JTE‐522, a selective cyclooxygenase‐2 inhibitor, inhibits induction but not growth and invasion of 1,2‐dimethylhydrazine‐induced tubular adenocarcinomas of colon in rats

We have previously demonstrated that JTE‐522, a selective cyclooxygenase‐2 (COX‐2) inhibitor, inhibited development of aberrant crypt foci (ACF) in rats, a putative preneoplastic lesion in colon, and suggested its inhibitory potential in rat colon carcinogenesis. To evaluate the chemopreventive properties of JTE‐522, the present study was design to evaluate the inhibitory effects of JTE‐522 on rat colon tumorigenesis induced by 1,2‐dimethylhydrazine (DMH). Rats at 6 weeks of age were divided into 4 groups. One week after the start of the experiment, all rats received DMH by s.c. injection at a dose of 40 mg/kg body weight once a week for 4 successive weeks. As the initiation and postinitiation treatment groups, groups 1–3 were fed diets containing 0, 50, or 150 ppm JTE‐522, respectively, from the start of the study to the end. As the postinitiation treatment group, group 4 was given 150 ppm JTE‐522 from 1 week after the last DMH injection to the end of the study. Forty weeks after the start of the experiment, administration of 150 ppm JTE‐522 during both initiation and postinitiation stages significantly inhibited the incidences of tubular adenocarcinomas and total carcinomas, as well as total tumors in the colon. The inhibitory effect of JTE‐522 was most prominent for tubular adenocarcinomas, but was not observed in the nontubular carcinomas (signet‐ring cell and mucinous carcinomas).
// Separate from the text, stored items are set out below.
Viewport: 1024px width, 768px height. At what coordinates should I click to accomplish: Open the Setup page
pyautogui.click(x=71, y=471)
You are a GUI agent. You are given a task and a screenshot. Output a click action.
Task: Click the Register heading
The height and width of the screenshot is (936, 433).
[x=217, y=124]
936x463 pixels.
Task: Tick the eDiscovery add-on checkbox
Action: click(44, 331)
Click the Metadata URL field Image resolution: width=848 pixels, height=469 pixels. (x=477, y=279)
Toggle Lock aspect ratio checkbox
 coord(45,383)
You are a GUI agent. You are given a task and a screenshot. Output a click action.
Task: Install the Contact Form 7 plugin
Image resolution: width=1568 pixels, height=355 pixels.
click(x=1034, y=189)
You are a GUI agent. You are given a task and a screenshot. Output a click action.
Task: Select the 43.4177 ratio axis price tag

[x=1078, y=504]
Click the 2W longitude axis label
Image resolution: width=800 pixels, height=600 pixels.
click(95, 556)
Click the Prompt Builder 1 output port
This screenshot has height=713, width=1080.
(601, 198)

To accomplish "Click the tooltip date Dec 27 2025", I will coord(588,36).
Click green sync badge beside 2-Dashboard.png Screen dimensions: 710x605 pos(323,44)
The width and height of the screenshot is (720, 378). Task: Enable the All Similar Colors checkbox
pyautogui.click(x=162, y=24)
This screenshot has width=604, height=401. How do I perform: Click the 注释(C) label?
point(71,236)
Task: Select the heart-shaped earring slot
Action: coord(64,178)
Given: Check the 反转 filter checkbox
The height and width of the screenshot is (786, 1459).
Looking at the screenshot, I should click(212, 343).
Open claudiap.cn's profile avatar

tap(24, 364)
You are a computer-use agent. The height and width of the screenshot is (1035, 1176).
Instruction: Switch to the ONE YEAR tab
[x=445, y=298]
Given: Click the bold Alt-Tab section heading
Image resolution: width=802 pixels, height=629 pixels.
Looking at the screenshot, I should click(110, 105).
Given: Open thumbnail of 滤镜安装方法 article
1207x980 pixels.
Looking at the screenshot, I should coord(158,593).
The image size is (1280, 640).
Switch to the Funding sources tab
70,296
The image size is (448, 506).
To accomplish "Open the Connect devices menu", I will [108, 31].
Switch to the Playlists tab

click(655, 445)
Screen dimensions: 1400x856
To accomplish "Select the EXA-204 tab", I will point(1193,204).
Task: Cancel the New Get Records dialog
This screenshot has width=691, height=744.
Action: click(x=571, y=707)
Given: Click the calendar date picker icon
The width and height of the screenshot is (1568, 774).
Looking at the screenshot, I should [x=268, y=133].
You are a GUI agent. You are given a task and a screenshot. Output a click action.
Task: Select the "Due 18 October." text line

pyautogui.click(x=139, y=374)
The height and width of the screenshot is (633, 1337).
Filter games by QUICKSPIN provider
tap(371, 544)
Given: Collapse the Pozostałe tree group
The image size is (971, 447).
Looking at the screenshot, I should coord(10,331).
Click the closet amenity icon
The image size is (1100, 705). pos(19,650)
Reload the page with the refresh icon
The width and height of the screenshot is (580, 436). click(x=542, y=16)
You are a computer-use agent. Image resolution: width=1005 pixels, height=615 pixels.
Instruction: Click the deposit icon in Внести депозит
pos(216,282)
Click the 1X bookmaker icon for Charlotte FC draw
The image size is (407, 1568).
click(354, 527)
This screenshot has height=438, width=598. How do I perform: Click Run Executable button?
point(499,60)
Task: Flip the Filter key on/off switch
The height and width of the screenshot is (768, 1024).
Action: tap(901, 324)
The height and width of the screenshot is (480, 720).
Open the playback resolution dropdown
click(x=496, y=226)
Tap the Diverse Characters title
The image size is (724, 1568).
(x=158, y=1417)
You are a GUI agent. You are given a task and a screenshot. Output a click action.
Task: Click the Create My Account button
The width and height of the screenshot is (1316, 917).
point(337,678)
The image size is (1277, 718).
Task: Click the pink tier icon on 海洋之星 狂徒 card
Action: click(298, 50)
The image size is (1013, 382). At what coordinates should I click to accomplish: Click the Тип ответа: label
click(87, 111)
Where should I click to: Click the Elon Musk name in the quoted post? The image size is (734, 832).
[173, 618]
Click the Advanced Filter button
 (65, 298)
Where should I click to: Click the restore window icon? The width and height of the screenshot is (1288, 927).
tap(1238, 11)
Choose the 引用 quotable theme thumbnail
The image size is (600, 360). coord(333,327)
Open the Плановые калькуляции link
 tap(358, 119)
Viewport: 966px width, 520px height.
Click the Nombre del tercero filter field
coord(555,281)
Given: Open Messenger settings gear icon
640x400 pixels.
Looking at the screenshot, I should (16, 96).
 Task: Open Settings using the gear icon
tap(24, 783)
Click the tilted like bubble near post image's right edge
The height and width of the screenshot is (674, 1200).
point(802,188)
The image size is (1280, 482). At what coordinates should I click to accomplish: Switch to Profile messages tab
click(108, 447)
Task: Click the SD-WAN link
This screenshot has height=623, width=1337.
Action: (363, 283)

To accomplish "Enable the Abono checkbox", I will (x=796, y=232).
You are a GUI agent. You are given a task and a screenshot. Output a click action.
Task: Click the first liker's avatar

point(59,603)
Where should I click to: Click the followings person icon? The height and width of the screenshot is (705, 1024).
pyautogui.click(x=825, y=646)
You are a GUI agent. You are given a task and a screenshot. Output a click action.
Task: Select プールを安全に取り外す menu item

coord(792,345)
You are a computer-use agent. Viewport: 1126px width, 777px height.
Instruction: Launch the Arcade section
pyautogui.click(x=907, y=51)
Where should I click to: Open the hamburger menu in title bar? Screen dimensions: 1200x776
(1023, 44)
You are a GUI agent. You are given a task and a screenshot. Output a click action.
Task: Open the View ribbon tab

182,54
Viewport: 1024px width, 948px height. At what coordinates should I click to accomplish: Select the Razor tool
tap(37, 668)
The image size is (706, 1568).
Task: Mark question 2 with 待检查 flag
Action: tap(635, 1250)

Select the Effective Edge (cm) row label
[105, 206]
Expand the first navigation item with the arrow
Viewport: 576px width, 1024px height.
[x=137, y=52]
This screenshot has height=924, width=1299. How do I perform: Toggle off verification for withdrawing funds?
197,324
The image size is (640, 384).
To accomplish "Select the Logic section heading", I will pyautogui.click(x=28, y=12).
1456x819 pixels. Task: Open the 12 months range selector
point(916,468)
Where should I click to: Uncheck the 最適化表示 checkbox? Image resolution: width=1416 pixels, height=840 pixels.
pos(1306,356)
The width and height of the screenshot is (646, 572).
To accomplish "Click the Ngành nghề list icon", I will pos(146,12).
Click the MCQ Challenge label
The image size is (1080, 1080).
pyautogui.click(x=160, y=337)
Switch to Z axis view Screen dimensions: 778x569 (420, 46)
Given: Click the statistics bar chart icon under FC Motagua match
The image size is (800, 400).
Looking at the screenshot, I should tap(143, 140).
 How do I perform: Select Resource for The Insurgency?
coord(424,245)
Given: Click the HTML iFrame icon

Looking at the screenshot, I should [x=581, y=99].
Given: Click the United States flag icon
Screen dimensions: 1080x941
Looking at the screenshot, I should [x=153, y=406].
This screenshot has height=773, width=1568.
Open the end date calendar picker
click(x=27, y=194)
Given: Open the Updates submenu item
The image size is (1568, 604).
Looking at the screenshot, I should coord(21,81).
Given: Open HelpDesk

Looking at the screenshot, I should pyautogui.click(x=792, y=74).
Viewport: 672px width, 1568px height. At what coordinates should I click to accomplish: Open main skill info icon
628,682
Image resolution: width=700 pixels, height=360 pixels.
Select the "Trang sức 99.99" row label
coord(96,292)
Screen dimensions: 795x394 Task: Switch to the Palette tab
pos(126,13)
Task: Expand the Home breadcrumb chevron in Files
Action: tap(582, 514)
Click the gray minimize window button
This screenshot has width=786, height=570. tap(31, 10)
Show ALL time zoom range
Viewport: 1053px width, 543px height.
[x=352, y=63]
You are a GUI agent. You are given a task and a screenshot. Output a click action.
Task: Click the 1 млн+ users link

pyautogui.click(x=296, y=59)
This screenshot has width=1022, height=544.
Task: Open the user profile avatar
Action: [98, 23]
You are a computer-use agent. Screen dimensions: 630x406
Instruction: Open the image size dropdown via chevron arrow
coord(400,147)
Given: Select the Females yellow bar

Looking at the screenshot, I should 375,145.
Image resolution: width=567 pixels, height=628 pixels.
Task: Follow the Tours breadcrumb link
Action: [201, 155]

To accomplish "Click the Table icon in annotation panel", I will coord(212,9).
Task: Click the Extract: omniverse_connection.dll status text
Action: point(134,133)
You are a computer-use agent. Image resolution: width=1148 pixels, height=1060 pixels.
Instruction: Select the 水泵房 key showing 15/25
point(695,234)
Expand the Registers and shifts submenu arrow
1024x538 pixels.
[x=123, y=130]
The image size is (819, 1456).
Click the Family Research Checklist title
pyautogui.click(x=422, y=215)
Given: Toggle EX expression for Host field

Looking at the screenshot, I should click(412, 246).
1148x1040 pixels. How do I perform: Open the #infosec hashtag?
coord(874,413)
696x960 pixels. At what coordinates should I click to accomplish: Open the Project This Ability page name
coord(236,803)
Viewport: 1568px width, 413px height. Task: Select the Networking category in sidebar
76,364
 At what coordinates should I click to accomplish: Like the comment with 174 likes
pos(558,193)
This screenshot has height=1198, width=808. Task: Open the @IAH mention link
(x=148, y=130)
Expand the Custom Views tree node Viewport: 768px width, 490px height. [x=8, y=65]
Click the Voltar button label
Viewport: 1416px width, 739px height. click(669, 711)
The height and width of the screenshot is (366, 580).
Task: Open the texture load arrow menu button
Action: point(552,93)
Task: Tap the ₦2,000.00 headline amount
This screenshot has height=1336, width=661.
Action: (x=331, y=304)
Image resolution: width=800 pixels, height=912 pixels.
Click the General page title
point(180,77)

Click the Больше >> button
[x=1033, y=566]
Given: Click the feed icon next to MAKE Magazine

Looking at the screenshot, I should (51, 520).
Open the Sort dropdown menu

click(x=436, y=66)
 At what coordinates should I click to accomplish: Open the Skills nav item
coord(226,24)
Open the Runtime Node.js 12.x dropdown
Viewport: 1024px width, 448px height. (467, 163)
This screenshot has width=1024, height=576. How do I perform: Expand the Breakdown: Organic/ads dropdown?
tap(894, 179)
Almost equal inhibitory effects on tubular adenocarcinomas were also observed in the rats given 150 ppm JTE‐522 during the postinitiation stage, suggesting that its major anticancer action is at the postinitiation phase. However, JTE‐522 had no effect on the size or invasive extent of tubular adenocarcinomas. Furthermore, microarray analyses revealed that JTE‐522 had no effect on gene expression levels in DMH‐induced tubular adenocarcinomas. These findings suggest that JTE‐522 possesses chemopreventive activity against induction but not progression of tubular adenocarcinomas in rat colon. In view of the significant inhibitory effects of JTE‐522 on ACF, its major anticancer action may occur in the postinitiation stage but before the malignant conversion stage of DMH‐induced colon carcinogenesis.